Rainbirds – Rainbirds (1987)

 

Ich denke, es war im Spätsommer 1988. „Blueprint“ lief noch immer im Radio, das in nostalgisch-grobkörnigem schwarz/weiß gehaltene Video hatte mich tief beeindruckt, und die Band war in Ost-Berlin (Radrennbahn Weißensee, 16. Juni) aufgetreten, was man im Fernsehen verfolgen konnte. Aktuelle Popmusik hatte für mich plötzlich wieder eine Relevanz bekommen, im Herbst mit „Handle With Care“ von den Traveling Wilburys noch untermauert. Aber das war eine andere Baustelle. Mit den Rainbirds immerhin sorgte eine deutsche Band in ganz Europa für Furore, eine Band, die ihre Musik selbst geschrieben hatte, die auch imstande war, diese live zu präsentieren, die ein Gesicht und eine Stimme hatte, kurz: deutsche Popmusik, für die man sich ausnahmsweise einmal nicht zu schämen brauchte.

 

Nach einem freien Wochenende trudelten die Kommilitonen so langsam wieder ein. Einer kam mit der Bahn über Dresden, wo er den Zwischenstopp auf dem Hauptbahnhof jedes Mal nutzte, um im dortigen Intershop eine tiefe Brise des vorherrschenden Gemischs aus Waschpulver und Lux-Seife zu nehmen.

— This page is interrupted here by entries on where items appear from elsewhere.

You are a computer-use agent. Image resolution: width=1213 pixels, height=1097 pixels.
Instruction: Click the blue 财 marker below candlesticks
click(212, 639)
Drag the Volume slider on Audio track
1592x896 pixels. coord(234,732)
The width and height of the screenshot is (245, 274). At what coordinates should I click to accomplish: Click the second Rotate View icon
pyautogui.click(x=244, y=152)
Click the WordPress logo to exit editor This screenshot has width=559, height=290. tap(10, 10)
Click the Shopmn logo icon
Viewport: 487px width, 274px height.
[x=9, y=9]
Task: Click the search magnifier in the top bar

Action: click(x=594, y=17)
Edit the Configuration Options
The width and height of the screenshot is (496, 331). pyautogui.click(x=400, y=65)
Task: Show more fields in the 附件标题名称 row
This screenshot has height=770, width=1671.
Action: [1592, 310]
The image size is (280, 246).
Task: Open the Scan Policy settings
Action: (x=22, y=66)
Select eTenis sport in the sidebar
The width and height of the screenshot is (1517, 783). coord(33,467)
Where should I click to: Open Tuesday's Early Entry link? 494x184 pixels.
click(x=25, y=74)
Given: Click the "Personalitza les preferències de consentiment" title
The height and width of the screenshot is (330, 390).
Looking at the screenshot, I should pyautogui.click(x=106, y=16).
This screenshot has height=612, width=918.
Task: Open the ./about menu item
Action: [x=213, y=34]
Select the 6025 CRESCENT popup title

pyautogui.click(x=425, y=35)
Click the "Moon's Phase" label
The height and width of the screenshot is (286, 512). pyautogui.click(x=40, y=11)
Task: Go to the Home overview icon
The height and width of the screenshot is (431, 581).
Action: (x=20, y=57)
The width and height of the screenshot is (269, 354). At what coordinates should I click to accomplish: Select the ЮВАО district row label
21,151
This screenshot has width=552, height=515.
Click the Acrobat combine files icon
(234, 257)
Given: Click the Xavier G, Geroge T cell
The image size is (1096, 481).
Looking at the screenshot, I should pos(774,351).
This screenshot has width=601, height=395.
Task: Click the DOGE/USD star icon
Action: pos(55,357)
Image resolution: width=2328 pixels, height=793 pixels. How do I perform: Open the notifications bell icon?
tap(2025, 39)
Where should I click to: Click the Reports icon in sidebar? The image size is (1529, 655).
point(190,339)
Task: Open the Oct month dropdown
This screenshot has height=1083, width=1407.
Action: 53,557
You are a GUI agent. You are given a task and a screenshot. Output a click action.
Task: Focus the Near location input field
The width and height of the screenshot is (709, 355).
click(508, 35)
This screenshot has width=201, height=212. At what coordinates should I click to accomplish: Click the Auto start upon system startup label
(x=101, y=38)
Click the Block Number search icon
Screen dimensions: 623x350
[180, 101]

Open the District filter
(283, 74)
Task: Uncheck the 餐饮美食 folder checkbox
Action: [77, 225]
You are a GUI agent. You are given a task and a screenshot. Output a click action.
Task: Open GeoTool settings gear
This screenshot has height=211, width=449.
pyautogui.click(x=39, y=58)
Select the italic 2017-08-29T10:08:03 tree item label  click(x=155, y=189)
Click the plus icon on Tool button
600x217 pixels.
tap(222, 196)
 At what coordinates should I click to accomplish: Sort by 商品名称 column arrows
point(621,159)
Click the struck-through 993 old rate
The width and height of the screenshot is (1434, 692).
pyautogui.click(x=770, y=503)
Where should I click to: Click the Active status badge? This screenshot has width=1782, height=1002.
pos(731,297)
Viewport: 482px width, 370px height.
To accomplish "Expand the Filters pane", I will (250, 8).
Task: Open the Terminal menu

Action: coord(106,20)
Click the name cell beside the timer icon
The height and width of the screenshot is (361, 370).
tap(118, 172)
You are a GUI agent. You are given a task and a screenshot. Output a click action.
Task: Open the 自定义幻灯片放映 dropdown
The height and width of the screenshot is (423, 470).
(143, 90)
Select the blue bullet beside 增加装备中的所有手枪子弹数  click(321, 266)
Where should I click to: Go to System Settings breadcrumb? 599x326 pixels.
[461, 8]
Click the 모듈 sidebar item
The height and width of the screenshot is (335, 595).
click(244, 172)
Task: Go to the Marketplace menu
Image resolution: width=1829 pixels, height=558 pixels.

Und da sah er sie stehen, die Rainbirds-Platte! Zwar teilte er meine musikalischen Vorlieben nicht unbedingt, war mit ihnen aber bestens vertraut und gab diese brandheiße Information umgehend an mich weiter. Am Montagnachmittag stand noch eine Vorlesung in „Politischer Ökonomie des Sozialismus“ an, die mir durchaus verzichtbar erschien. Außerdem waren die Chancen recht gut, daß mein Fehlen unbemerkt bleiben würde. Als ich am Abend mit meinem neuen Schätzchen ins Internat zurückkehrte, wurde mir versichert, daß sich niemand nach mir erkundigt hätte. Umso überraschter war ich am nächsten Morgen, als mich die Dozentin zur Rede stellte. Eine Notlüge hatte ich nicht parat. Also entschloß ich mich spontan für die Wahrheit, die allein schon wegen des Wortes „Intershop“ eine gewisse Sprengkraft besaß. Ob nun meine Dreistigkeit einfach entwaffnend war, oder die naive Ehrlichkeit honoriert werden sollte, ich kam jedenfalls mit einem mißbilligenden Kopfschütteln und dem abgerungenen Versprechen, derartige Extratouren künftig zu unterlassen, glimpflich davon. Meine Devisenvorräte waren eh aufgebraucht.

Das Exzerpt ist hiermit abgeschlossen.